There was a whole lot less support from others than I would have supposed. Setting out to do something different – in this case to get and accept a Chief of Air Staff Fellowship to study a Masters in Occupational Psychology – seemed to bring out a lot of deep seated resentment from others. From those who wrote that they would not support the application (yet never said that to me), to peers who started to bad mouth me behind my back, to people in my personal life that (in retrospect) felt threatened by my ambition, there were many more reactions than the one had expected (which was something like, yeah, that sounds cool, go for it). There were a lot of people who did react positively but the people who undermined me taught me a lot. Mainly it taught me that when you choose to take a different path, there will be plenty of people around you who think it means you are judging their own journey and respond badly. That people are threatened by the unfamiliar. That I can’t rely on everyone to be supportive. And that when it comes down to it, you know the people that really have your back.
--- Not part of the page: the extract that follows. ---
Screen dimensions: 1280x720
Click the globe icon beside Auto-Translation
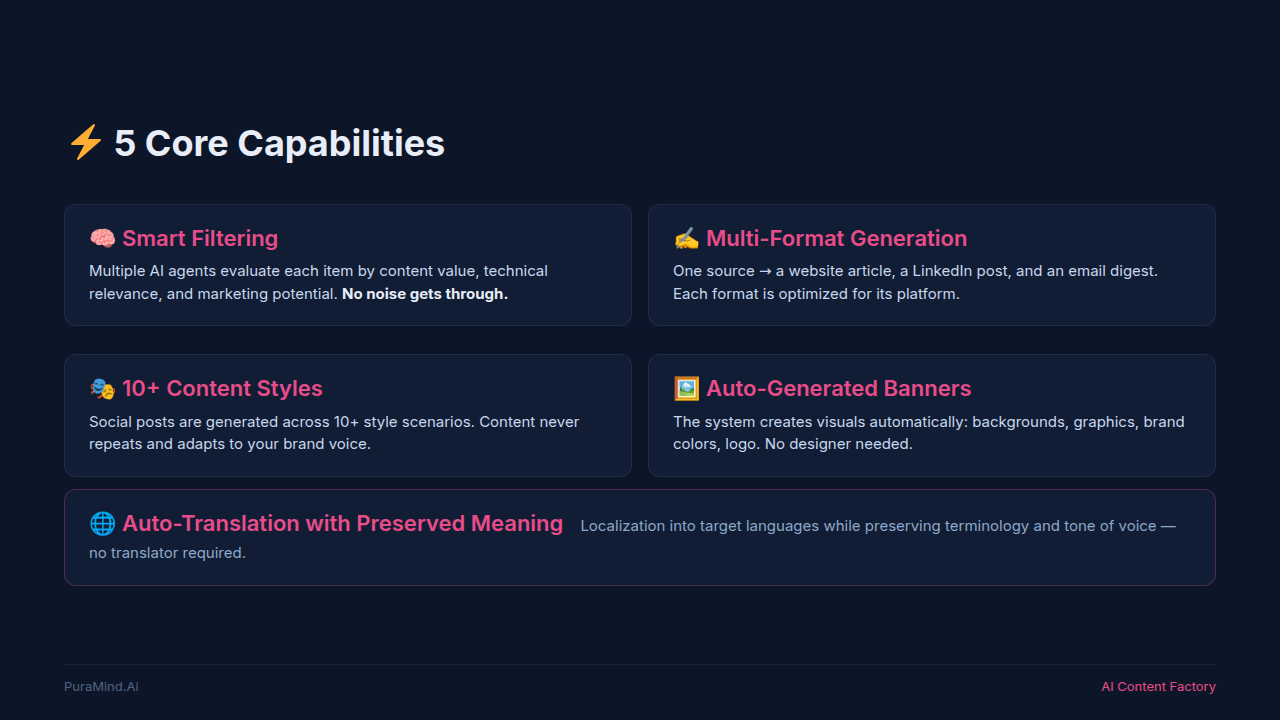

That things started to change. Knowing where I wanted to be, what jobs I wanted to do and how I was going to get there focussed my energy on the things I needed, let the people who made decisions know exactly what I wanted and things started to happen. I got roles I wanted, I got more meaningful and better quality advice, guidance and mentoring. I got to my goals more quickly, with fewer obstacles.
So my advice now to anyone regarding their career is to take control. Acknowledge you may take some wrong turns along the way (mine involved nearly burning out in a toxic environment) but knowing you got yourself there and you can get yourself out again, brings a lot of strength.
What’s the best advice you were ever given?